SF high school team competes in science games
March 2, 2009 9:28 PM
While high school senior, Matt Grumbach's friends went to a party on a recent Friday, Grumbach opted to stay home and study instead. It was the night before he and his team mates from San Francisco's Lick-Wilmerding High School would face off with 13 regional high schools in an intense academic competition. The competition, the National Ocean Science Bowl (NOSB), is an annual event where high school teams show off their knowledge about the ocean sciences in a series of elimination-style show downs.
"[My friends at school] think it's great that I'm doing this, but they definitely laugh and think it's funny," said Grumbach. "But I'm not afraid of saying that I'm a little bit nerdy."
This year's NOSB regional competition, the Sea Lion Bowl, took place for the first time at San Francisco State University on Feb. 21. Sixteen teams from Northern California schools battled it out at the all-day event that lasted from 9 a.m. to 8 p.m. Each team, with at least four students per, were tested on eight topics ranging from chemistry to marine policy and geology.

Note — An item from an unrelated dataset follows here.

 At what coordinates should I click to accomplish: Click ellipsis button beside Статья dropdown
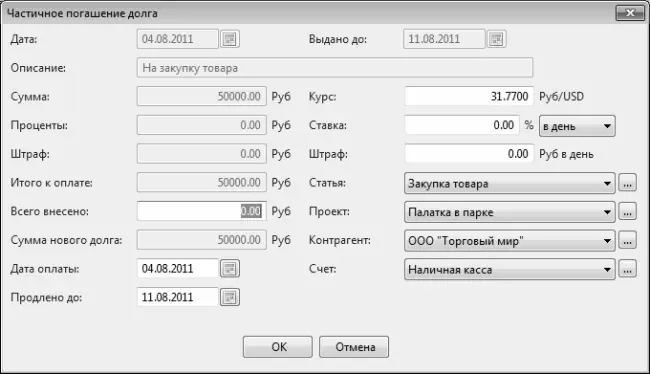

Winning teams from the regionals take a paid trip to Washington, D.C. to compete at the nationals. According to the NOSB Web site, 300 schools and more than 2000 students participate in the competition every year. While many of this year's Northern California teams have participated before -- some even advancing to the finals -- this was Lick-Wilmerding's first year at the competition.
"This morning I was feeling pretty relaxed before the first round, but what I found is that when I got into the [competition] room, I definitely felt a little more apprehensive," Grumbach said. "In the first round, I barely even buzzed in for an answer."
The Lick-Wilmerding team, consisting of four members and one alternate, practiced up to two times a week since late November, said Grumbach. These meetings, which took place either during their lunch period or after school, lasted approximately forty minutes. According to the team's coach, Gillian Ashenfelter, they did everything from studying textbooks to watching the Discovery Channel's "Blue Planet" video on the coral seas.
Ashenfelter, who teaches biology and marine ecology at Lick-Wilmerding, said one of the challenges as a new team was trying to figure out what kind of questions would be featured at the competition. "It seems like such a broad science competition, that to prepare seems a little futile. It's like, either you know it or you don't," she said. "But at the same time, we need to prepare."
Two days before the Sea Lion Bowl, Ashenfelter sat at a desk in one of the high school's science classrooms. Around her, colorful marine decorations are tacked to the walls. She admits the team is probably not ready, but their goal is just to have fun. "We don't really expect to win, so it's all just about the experience of going and seeing what it's all about," she said.
On competition day, the Lick-Wilmerding team joined their competitors at SF State's Thornton Hall building. Each 30-minute round pinned two teams against each other. The teams rotated from classroom to classroom, facing off on timed team challenges and multiple choice toss-up questions that used Jeopardy-style buzzers.
The Lick-Wilmerding team won two rounds and lost their third, guaranteeing them a spot in the next bracket of the competition. Entering the next bracket meant the team would have two matches to lose before they were eliminated. In their fifth round of the day, the Lick-Wilmerding team lost their match to San Jose's Andrew P. Hill High School, which meant elimination.
Erin Kiskaddon, Lick-Wilmerding's team captain, said she felt the questions in each round became progressively harder.
"As the questions became really hard, I was focusing on, 'Okay, we can't let [the other team] think through the questions, because they're getting the [buzz-in's] really fast and their guesses right,'" Kiskaddon said. "So we just had to try to guess before them and hopefully get it right."
Grumbach described the matches as tense, and said he was relieved when everything was over. "I think we did well and performed well with one another," said Grumbach. "When it came to the team challenges, we were able to listen to each other and piece together things we wouldn't have known individually."
Teacher coach, Ashenfelter said it was fun to see her students motivated by an academic competition, versus being motivated by a grade. "A lot of [the students] compete athletically, but some of them don't. It's fun to recognize that academics can be rewarded, and there can be competition for those, as well."
At the evening's closing banquet at SF State's Seven Hills Conference Center, awards were handed out to the top teams. Mission San Jose High School, Team B won first place after 11 rounds of competition. The Team Spirit Award went to the School of the Arts, while the Sportsmanship Award went to Oakland High. Lick-Wilmerding was awarded with Best New Team.